METHODS: Patients presenting to the Grey Nuns Hospital in Edmonton, Canada from 1990 to 2012 with sick sinus syndrome without AV block had AAIR pacemakers implanted. Outcomes that were measured over the follow-up time included need for ventricular lead reoperation, incidence of AV block and incidence of sudden cardiac death from AV block.
RESULTS: During this period, 330 patients presented with sick sinus syndrome. Eighty-seven (26.4%) patients met criteria for and received AAIR pacemakers. Seventy-eight (91.8%) did not require upgrade over mean follow-up of 10.6 ± 0.6 years. Amongst this group, 31 patients (39.7%) were alive, whereas 47 (60.3%) were deceased at end of follow-up due to other comorbidities. No sudden deaths were attributable to AV block. Only 7 patients (8.2%) required ventricular lead reoperation: 2 (2.4%) presented urgently with symptomatic AV block; 3 (3.5%) had atrial fibrillation requiring beta-blockade; 1 (1.2%) had atrial lead dislodgment; and 1 (1.2%) was electively upgraded at battery end-of-life.
CONCLUSIONS: This study looks at safety of AAIR pacemakers with only 2.4% of patients developing AV block requiring urgent upgrade. Approximately 91.8% of patients remained with their original AAIR pacemakers (mean follow-up 10.6 vs 5.4 years in DANPACE). Our findings are similar to the DANPACE study but our conclusions are different as we believe AAIR pacing should be considered for selected patients with sick sinus syndrome without AV block.

Introduction

Guidelines published by the American College of Cardiology/American Heart Association (ACC/AHA) regarding selection of appropriate pacing systems recommend single chamber atrial pacemakers as a viable method of pacing for patients with sick sinus syndrome (SSS) and normal atrioventricular (AV) conduction.
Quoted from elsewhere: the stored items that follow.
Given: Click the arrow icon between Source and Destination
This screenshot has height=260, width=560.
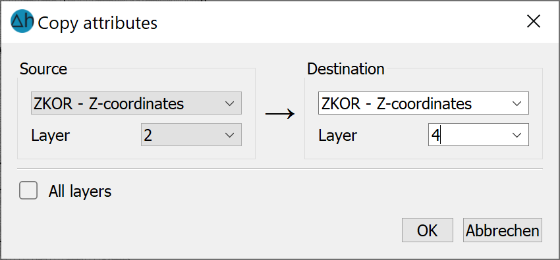Looking at the screenshot, I should (x=279, y=114).
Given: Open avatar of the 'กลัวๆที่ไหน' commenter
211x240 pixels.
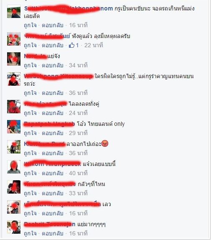Looking at the screenshot, I should click(x=14, y=187).
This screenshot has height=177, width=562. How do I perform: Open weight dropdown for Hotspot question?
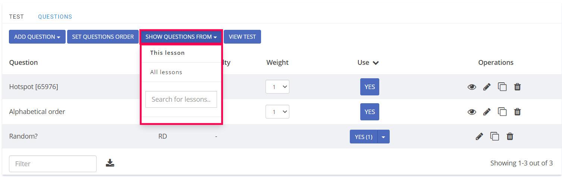coord(277,87)
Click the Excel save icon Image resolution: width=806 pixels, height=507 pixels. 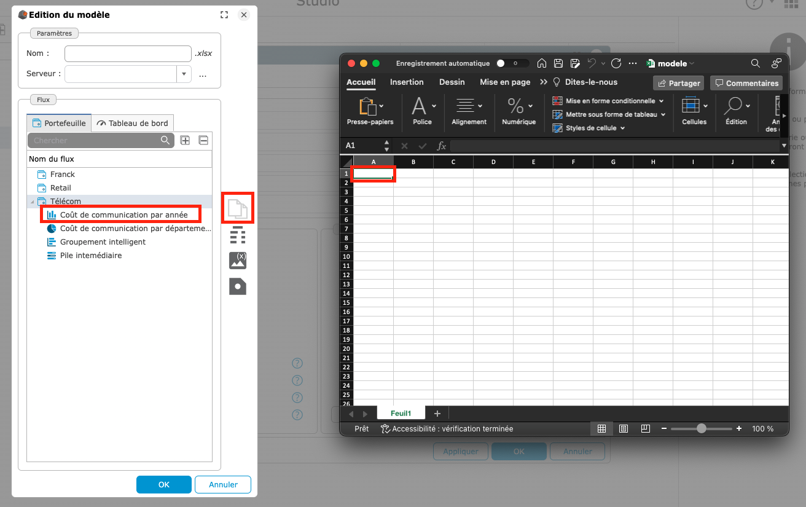point(558,63)
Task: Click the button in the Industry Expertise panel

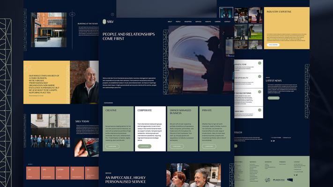Action: point(274,45)
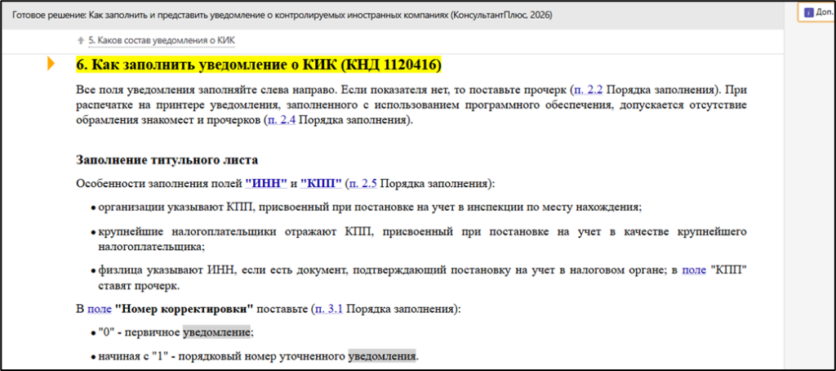This screenshot has width=836, height=371.
Task: Click the purple icon in the Доп. tab
Action: click(807, 12)
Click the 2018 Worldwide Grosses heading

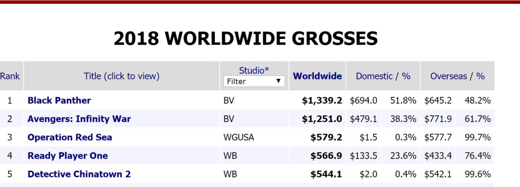246,38
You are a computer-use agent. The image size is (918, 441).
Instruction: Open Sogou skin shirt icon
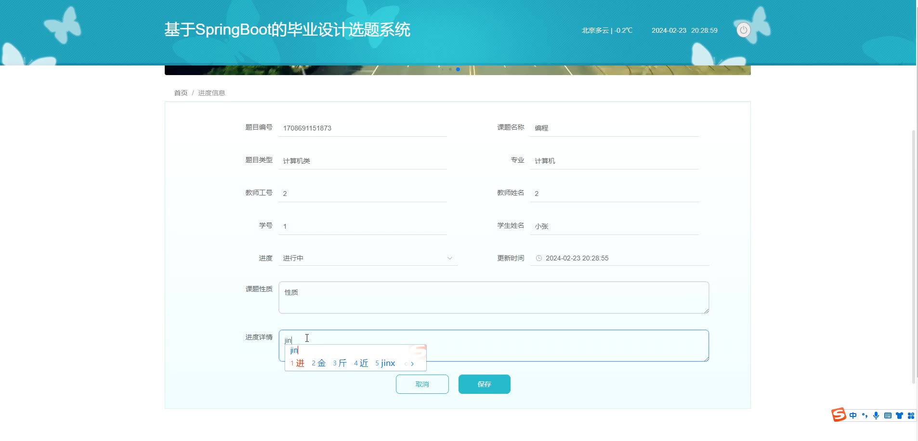(899, 415)
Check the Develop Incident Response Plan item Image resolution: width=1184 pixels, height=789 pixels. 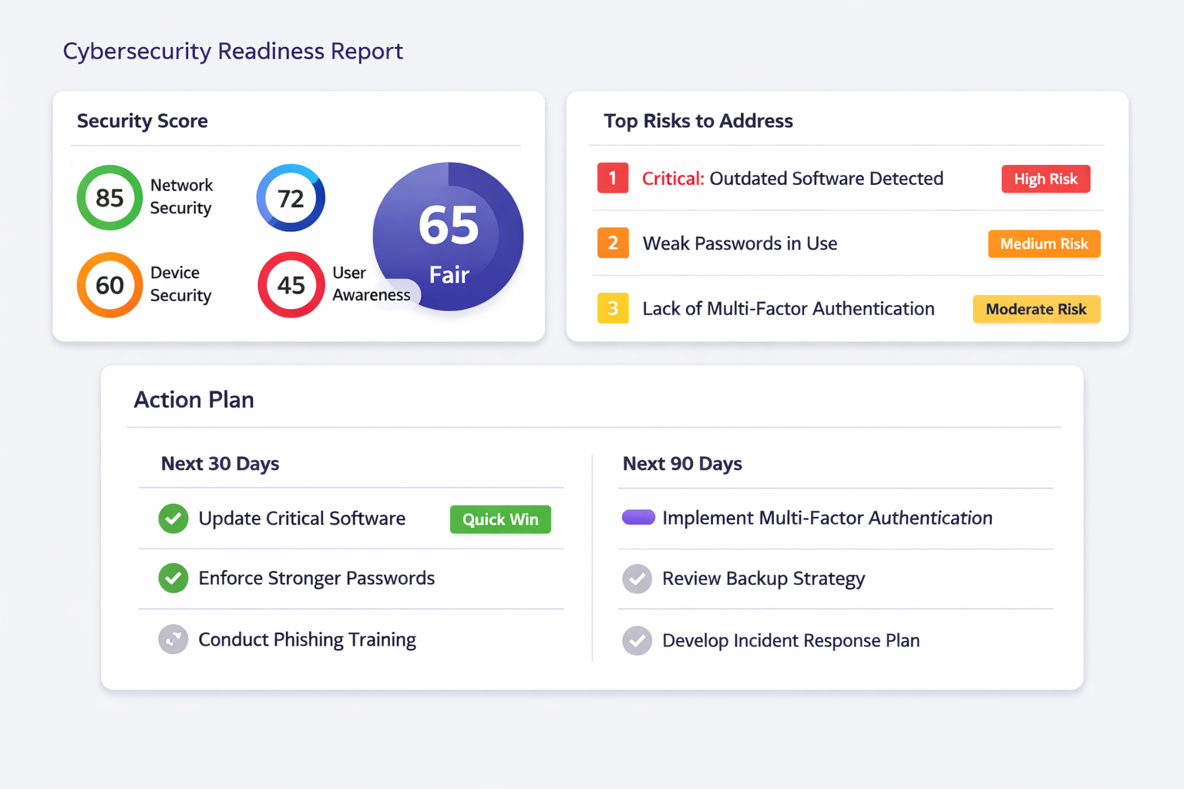point(637,640)
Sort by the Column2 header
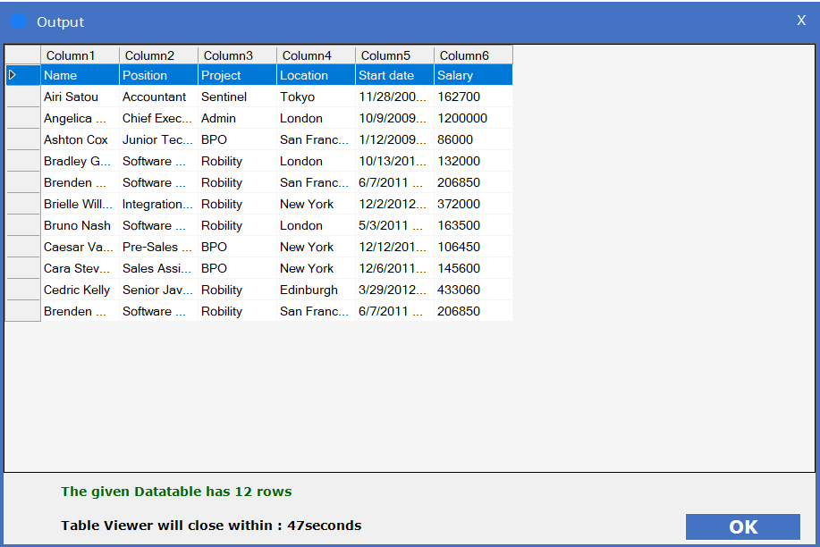This screenshot has height=547, width=820. click(x=158, y=55)
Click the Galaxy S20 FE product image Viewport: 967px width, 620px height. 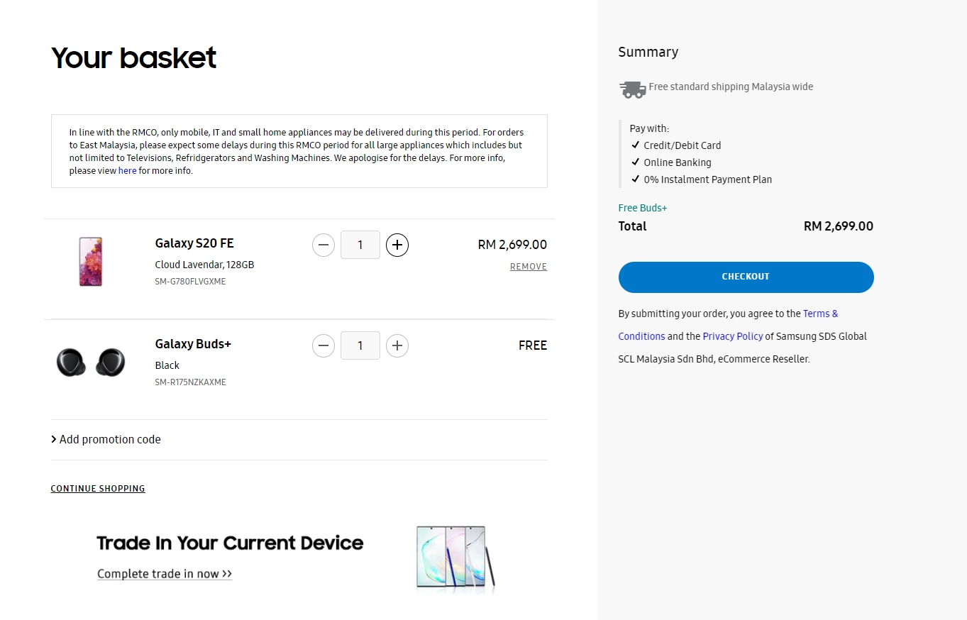(x=91, y=262)
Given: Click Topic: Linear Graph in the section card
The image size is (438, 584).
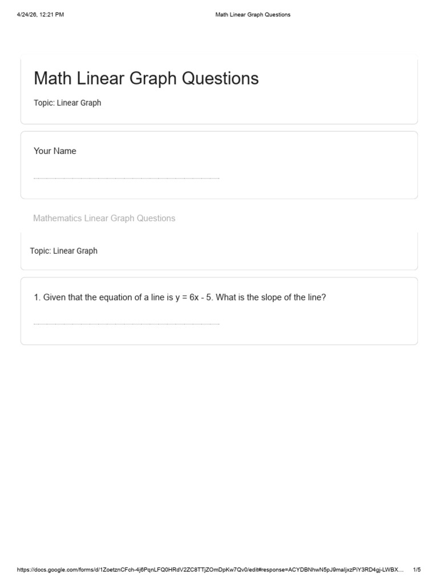Looking at the screenshot, I should (x=64, y=251).
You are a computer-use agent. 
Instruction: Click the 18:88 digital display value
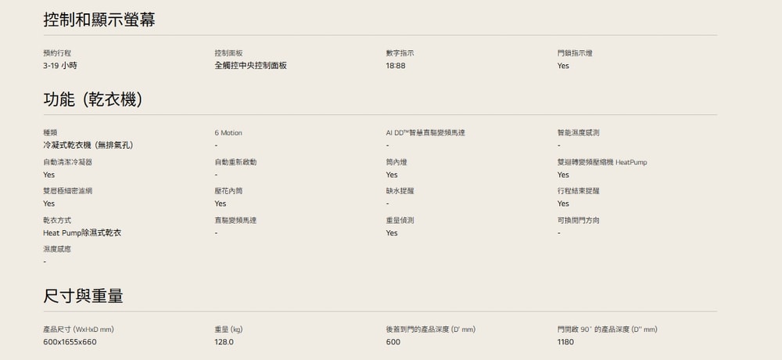[395, 66]

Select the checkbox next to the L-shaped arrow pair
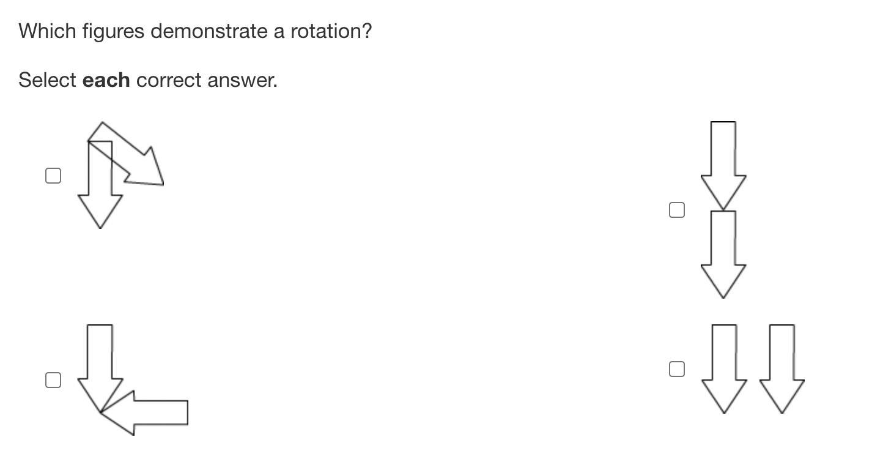point(53,380)
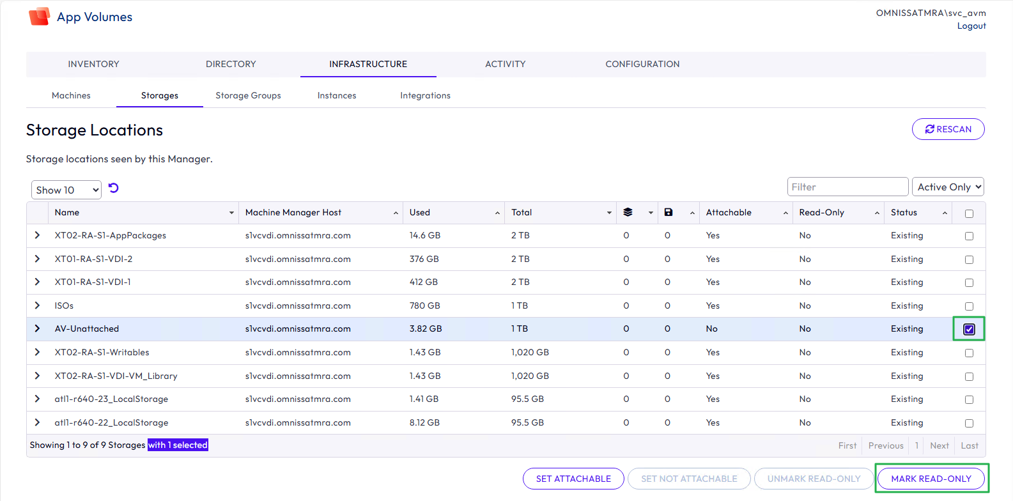Check the select-all checkbox in table header
1013x501 pixels.
point(969,213)
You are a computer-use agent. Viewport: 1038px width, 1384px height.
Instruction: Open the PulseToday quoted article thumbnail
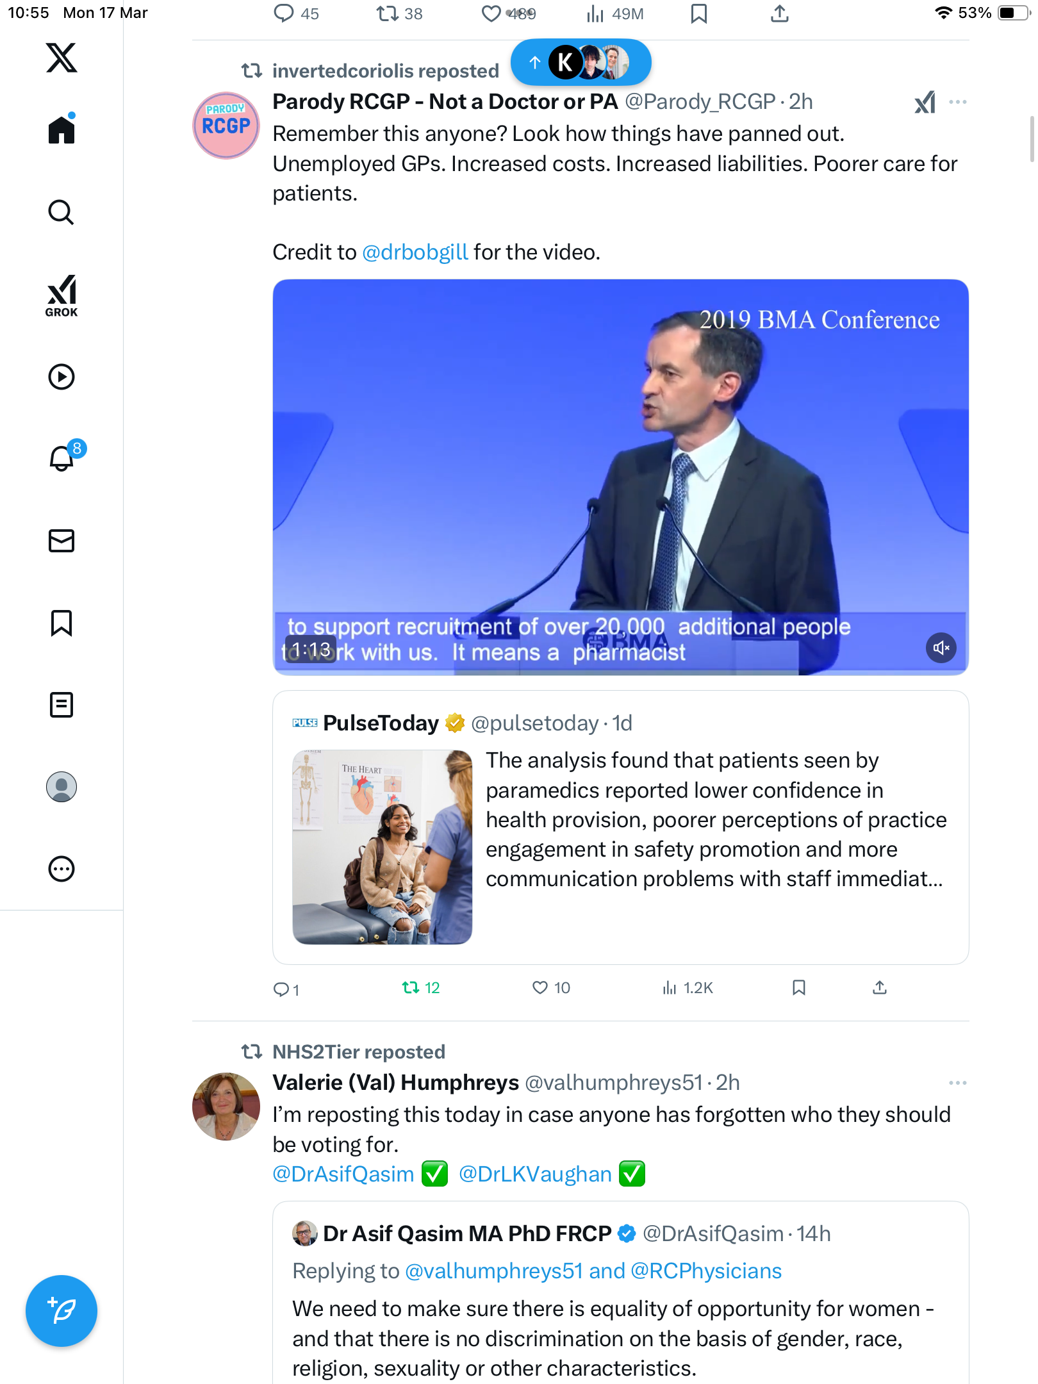click(x=383, y=847)
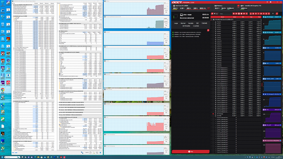This screenshot has height=159, width=283.
Task: Click the Filter field in OCCT monitoring toolbar
Action: pos(225,14)
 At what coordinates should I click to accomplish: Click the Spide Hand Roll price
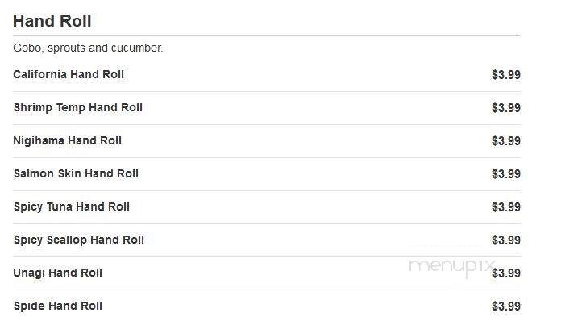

However, despite these recommendations, atrial-pacing atrial-sensing inhibited-response rate-adaptive (AAIR) pacing is relatively rarely used by clinicians.[

Numerous studies have reported upon the merits of AAIR pacing in patients with SSS. However, daily clinical practice has seen a decrease in the use of AAIR pacing and a shift toward dual-pacing dual-sensing dual-response rate-adaptive (DDDR) pacing; in the United States, DDDR pacing increased from 62% to 82% between 1993 and 2009, whereas AAIR pacing remained stable at 1% during the same time period, mainly due to fears of the development of type II or III AV block.[ The DANPACE study, for instance, followed 1415 patients randomized to either DDDR or AAIR pacing based on a diagnosis of SSS with no evidence for overt or latent AV block. Based on the results of the study, the authors suggested implanting DDDR pacemakers in patients with SSS even in the absence of AV block. However, only 9.3% of the patients who received an AAIR pacemaker required implantation of a ventricular lead over a mean follow-up of 5.4 years.[ This recommendation was based on the fact that though there was no statistically significant difference in death between the 2 groups, the AAIR group was associated with a higher incidence of atrial fibrillation (28.4% vs 23.0%) and a 2-fold increased risk of pacemaker reoperation during follow-up (22.1% vs 11.9%). The decision to implant AAIR versus DDDR for SSS is further affected by the lack of reliable markers for the risk of developing AV block, making the selection of an optimal pacing mode a difficult question for clinicians.[

The aim of the present study was to establish the safety and efficacy of AAIR pacing. The primary outcome was need for ventricular lead reoperation. Secondary outcomes included incidence of AV block, incidence of atrial fibrillation, time to ventricular lead upgrade, and incidence of sudden cardiac death due to AV block.

Materials and methods

Patient selection and follow-up

All patients who underwent pacemaker implantation at the Grey Nuns Hospital in Edmonton, Alberta, Canada during the period of 1990 to 2012 were considered for AAIR pacing. The criteria for inclusion were patients older than 18 years, symptomatic sick sinus syndrome, lack of AV block at time of implantation, Wenckebach rates >120 bpm. Of these, only patients with sick sinus syndrome were included in the study as defined by the ACC/AHA guidelines for antibradycardia pacing.[ Patients having an indication for an implantable cardioverter defibrillator and/or cardiac resynchronization were excluded.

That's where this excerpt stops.